Air Force getting 130 MPH exploding R/C cars

If this didn't come straight from the White House, I wouldn't have believed it: the Air Force Research Lab just paid $25,000 for the rights to start building R/C cars that can chase down and immobilize fleeing vehicles with giant explosive airbags. Sweet!

Here's what the Air Force wants: "a viable, sustainable and affordable means of stopping an uncooperative fleeing vehicle (small car or truck) without permanent damage to the vehicle or harming any of the occupants." This is a very tricky proposition indeed, depending on how wide of a definition of "harming" and "permanent damage" you accept. The police, for example, have no idea how to do this, and the military is historically ill-equipped for finding creative ways of not harming people or damaging anything. This thing, called the SQUID, is the best that Homeland Security has been able to come up with:

Not bad, but it doesn't work unless the car runs over it, and it probably costs about a million dollars.

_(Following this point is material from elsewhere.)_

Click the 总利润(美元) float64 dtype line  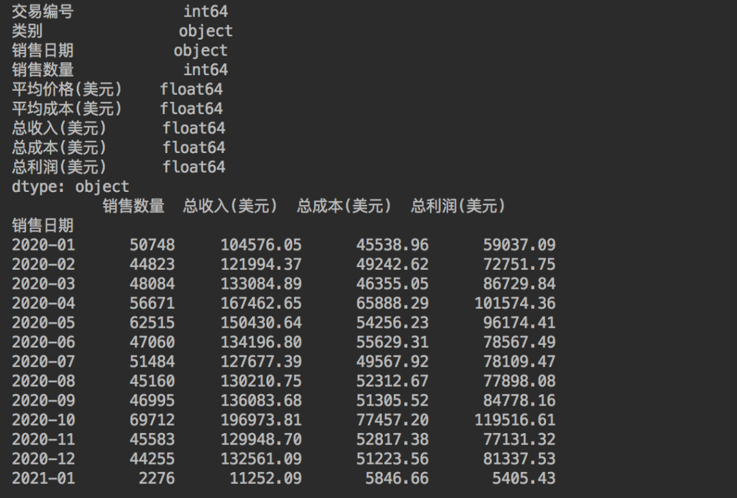point(119,167)
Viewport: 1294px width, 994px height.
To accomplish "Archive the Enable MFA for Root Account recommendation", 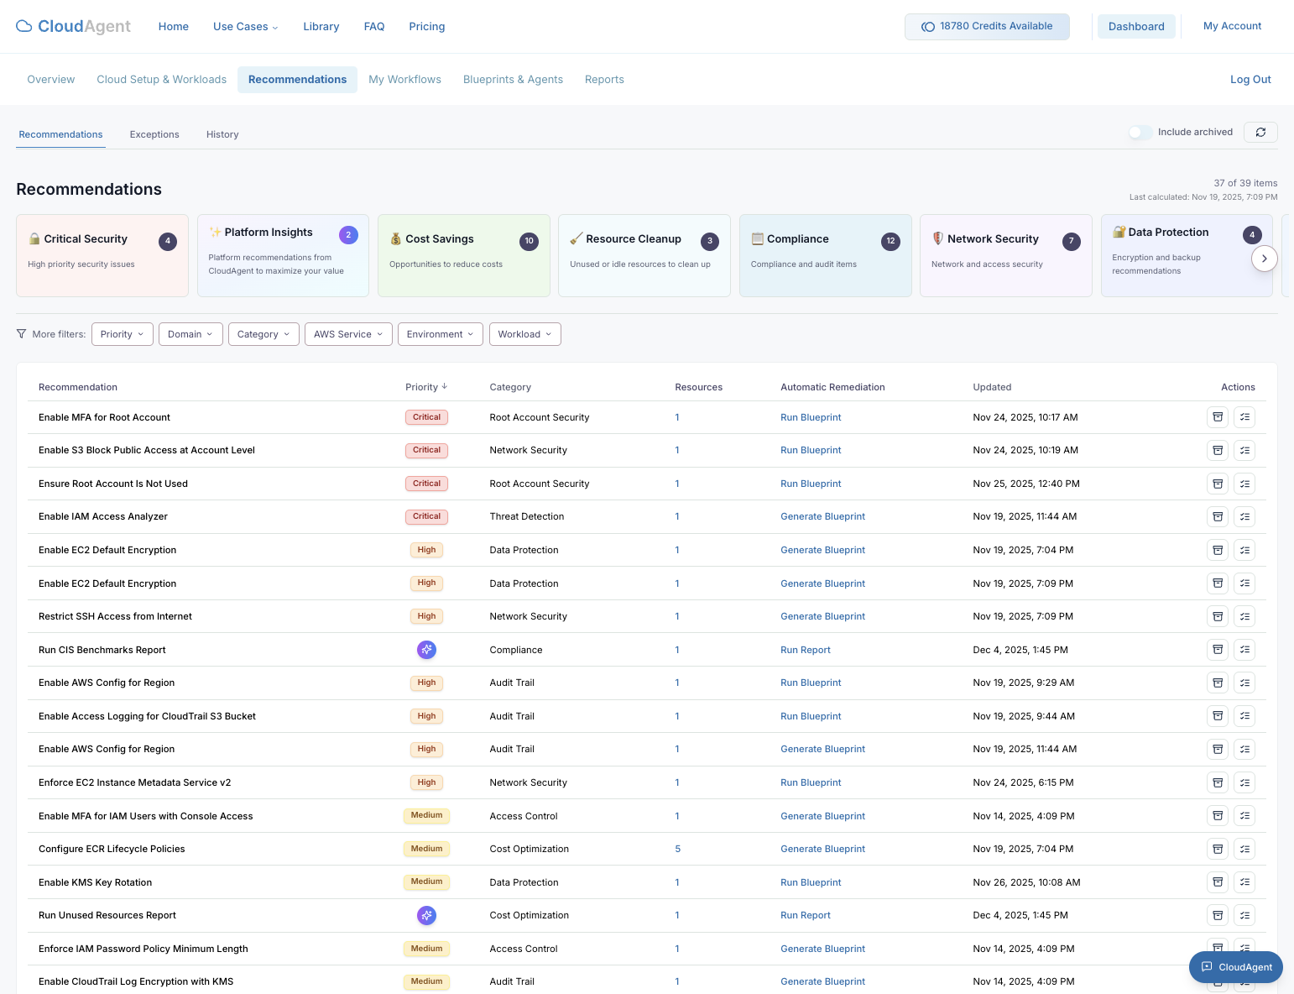I will tap(1217, 417).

Need a fresh perspective on the problem, the government decided to open it up to anyone with good ideas, offering a $25,000 prize for the best concept. Dante Barbis, was a retired 66-year-old mechanical engineer from Lima, Peru, submitted the winning design, which the White House describes like so:

The solution consists of a remote electric-powered vehicle that can accelerate up to 130 MPH within 3 seconds, position itself under a fleeing car, then automatically trigger a restrained airbag to lift the car and slide it to a stop. This design overcomes the previous restrictions of having to preposition the system. It is almost universally applicable to multiple scenarios and it is very affordable. AFRL has assigned a team and allocated funding to build and test a prototype based on Barbis's detailed design. If the system passes all the operational testing, the prototype will be demonstrated to the USAF Security Forces and the design will be transitioned for operational use.

I don't know why we had to go to Peru to come up with a defensive system that can be cheap and effective and used as a freakin' awesome toy in our spare time, but open competitions like these really seem to be some of the best ways for the government to modernize and innovate. More prizes for exploding 130 MPH exploding toy cars, please.